Requirement: Once you have read the entries below, write them all out again exactly.

Saved data entries:
● ● ●

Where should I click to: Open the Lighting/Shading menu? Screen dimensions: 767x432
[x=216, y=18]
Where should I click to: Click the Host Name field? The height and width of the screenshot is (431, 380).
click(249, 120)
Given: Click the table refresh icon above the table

● ● ●

Your solution:
Where should I click to: Open the Lighting/Shading menu? Screen dimensions: 767x432
[x=216, y=18]
Where should I click to: Click the Host Name field? The height and width of the screenshot is (431, 380).
click(249, 120)
Given: Click the table refresh icon above the table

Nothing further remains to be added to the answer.